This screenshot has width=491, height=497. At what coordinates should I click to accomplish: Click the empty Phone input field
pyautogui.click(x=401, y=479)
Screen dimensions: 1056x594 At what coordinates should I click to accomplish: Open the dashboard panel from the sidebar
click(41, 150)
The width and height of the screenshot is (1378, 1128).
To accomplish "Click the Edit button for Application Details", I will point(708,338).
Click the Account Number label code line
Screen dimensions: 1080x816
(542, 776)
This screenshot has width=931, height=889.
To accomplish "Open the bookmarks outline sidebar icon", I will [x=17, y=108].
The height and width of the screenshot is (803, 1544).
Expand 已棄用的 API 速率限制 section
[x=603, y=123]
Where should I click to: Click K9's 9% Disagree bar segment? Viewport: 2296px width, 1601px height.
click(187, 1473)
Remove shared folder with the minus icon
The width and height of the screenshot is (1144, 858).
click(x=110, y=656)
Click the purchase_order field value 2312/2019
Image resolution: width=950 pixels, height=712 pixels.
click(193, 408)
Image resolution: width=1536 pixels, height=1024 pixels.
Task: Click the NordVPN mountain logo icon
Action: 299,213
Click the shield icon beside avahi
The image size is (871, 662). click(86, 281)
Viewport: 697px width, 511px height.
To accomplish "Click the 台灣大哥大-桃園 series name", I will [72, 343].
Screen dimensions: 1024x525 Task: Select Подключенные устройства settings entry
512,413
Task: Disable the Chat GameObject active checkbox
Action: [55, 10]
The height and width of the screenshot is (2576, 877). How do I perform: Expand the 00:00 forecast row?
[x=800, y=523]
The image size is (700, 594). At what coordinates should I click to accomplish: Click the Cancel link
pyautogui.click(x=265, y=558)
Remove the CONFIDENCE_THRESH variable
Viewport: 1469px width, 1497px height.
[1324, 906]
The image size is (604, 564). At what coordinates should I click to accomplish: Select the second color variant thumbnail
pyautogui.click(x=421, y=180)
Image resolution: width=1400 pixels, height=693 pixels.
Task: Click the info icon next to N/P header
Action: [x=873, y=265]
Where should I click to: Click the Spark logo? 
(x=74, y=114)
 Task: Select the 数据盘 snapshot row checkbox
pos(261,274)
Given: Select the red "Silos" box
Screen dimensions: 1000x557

......

Exercise objective | In the listing, find every line with the word "will" and return it.

Final answer |
To accomplish "Click the Edit button for Application Details", I will point(708,338).
To accomplish "Open the bookmarks outline sidebar icon", I will [x=17, y=108].
To accomplish "Click the 台灣大哥大-桃園 series name", I will [72, 343].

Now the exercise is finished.